It’s not unusual anymore for university administrators to receive phone calls – not from students – but from their parents. And these calls don’t just come during emergencies or family crises. They come when a student doesn’t get hired for a part-time job on campus. When a roommate conflict arises. When a grade dips from an A to a B. Even when a student is caught submitting AI-generated work in violation of academic policy, it’s the parent – not the student – on the line, defending the action. Let your children fight their own battles so as to learn.
To be blunt: this is a crisis of overparenting.
As educators and administrators, we expect students to be in the process of becoming adults. We expect them to stumble, reflect, recover, and grow. We expect them to take ownership of their choices and to learn from both success and failure. But increasingly, many students aren’t given that chance – because their parents won’t let go.
It begins with good intentions. Parents want their children to succeed. They want to protect them from harm, unfairness, or failure. But somewhere along the way, that protective instinct turns into interference. And when that happens, students are robbed of the very growth that higher education is meant to provide.

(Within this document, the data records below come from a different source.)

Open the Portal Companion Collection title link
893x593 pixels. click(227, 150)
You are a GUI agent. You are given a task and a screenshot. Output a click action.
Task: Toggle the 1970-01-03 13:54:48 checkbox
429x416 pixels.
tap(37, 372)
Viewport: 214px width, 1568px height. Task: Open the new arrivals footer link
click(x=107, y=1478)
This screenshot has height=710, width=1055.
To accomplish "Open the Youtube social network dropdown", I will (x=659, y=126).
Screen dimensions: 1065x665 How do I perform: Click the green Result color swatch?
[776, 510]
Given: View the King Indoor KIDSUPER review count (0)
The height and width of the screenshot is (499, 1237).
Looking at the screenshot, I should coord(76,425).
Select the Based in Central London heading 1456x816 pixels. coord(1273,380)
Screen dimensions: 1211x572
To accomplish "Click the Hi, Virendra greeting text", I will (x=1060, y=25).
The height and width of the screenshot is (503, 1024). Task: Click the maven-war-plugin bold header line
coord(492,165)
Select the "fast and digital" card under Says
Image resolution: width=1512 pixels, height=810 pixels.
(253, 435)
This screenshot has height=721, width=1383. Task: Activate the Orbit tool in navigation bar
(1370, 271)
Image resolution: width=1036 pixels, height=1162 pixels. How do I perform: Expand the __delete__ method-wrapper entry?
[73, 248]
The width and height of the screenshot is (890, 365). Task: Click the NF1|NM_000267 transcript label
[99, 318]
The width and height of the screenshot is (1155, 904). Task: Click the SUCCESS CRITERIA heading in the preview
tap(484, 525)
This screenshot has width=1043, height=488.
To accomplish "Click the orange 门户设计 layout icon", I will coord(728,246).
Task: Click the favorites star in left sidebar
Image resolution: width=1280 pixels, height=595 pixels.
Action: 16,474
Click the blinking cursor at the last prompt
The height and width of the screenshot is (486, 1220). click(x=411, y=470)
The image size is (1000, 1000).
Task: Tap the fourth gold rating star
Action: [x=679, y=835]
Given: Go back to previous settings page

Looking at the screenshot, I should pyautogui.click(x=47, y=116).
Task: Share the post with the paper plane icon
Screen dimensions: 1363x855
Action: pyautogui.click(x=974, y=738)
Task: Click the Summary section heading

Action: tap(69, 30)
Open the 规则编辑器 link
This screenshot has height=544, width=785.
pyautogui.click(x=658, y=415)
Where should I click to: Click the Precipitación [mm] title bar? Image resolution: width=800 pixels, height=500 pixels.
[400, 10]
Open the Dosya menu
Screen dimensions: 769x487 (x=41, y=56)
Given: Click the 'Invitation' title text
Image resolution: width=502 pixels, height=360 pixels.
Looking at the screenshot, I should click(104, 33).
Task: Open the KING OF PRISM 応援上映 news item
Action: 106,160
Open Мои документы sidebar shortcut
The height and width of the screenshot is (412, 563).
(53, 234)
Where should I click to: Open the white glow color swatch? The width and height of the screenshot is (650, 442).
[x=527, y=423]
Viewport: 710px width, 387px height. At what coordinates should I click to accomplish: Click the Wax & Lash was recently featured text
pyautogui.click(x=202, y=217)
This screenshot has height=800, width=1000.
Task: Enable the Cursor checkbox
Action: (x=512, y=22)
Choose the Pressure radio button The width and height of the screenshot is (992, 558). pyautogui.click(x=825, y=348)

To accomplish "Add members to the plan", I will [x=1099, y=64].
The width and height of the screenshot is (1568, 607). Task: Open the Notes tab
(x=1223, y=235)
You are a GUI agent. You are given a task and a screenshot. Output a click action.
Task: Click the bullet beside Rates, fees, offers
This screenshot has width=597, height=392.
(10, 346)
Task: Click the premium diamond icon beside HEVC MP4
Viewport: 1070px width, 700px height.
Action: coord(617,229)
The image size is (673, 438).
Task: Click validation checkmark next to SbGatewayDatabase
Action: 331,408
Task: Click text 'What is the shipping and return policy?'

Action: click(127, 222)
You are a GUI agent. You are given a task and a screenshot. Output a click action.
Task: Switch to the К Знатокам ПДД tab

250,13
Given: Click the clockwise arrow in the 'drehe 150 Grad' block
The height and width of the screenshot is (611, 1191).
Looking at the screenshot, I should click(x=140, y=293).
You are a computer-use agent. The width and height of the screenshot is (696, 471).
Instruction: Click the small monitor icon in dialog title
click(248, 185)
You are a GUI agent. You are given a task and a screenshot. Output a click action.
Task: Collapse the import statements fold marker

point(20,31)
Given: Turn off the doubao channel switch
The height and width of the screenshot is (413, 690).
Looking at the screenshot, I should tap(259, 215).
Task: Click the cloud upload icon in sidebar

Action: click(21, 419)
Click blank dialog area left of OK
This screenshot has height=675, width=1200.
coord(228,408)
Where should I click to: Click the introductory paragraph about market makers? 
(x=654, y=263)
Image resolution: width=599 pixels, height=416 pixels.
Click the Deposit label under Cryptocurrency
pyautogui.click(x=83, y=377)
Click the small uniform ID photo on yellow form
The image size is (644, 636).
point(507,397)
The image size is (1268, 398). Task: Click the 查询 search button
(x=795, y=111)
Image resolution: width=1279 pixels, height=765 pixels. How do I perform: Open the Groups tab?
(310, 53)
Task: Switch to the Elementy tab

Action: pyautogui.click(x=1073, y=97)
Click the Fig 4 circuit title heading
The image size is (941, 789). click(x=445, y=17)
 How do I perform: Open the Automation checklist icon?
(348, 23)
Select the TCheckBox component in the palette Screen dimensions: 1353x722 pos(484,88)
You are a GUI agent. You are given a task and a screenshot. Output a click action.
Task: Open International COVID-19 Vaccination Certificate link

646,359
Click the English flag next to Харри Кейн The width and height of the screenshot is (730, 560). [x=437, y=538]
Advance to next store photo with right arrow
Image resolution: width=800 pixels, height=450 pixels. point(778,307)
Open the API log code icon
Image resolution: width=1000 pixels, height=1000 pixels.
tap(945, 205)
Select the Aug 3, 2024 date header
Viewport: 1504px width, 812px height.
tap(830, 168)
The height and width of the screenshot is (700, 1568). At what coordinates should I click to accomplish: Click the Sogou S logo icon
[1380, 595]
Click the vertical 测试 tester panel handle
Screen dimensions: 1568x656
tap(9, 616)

A student doesn’t get selected for a work-study job? Instead of encouraging them to seek feedback and try again, the parent calls the hiring department to demand an explanation. A student gets into a disagreement with a roommate? Rather than coaching them on compromise or helping them practice communication skills, the parent insists the university relocate the other student.
These aren’t isolated incidents. They are becoming the norm. And the result is a generation of young adults who are bright, talented, and capable – but emotionally dependent, conflict-averse, and unable to navigate discomfort.
There’s a term for this: learned helplessness. When a student never has to solve their own problems, they begin to doubt their own ability to do so. They defer to others for every solution. They avoid taking risks because they’ve been protected from the consequences.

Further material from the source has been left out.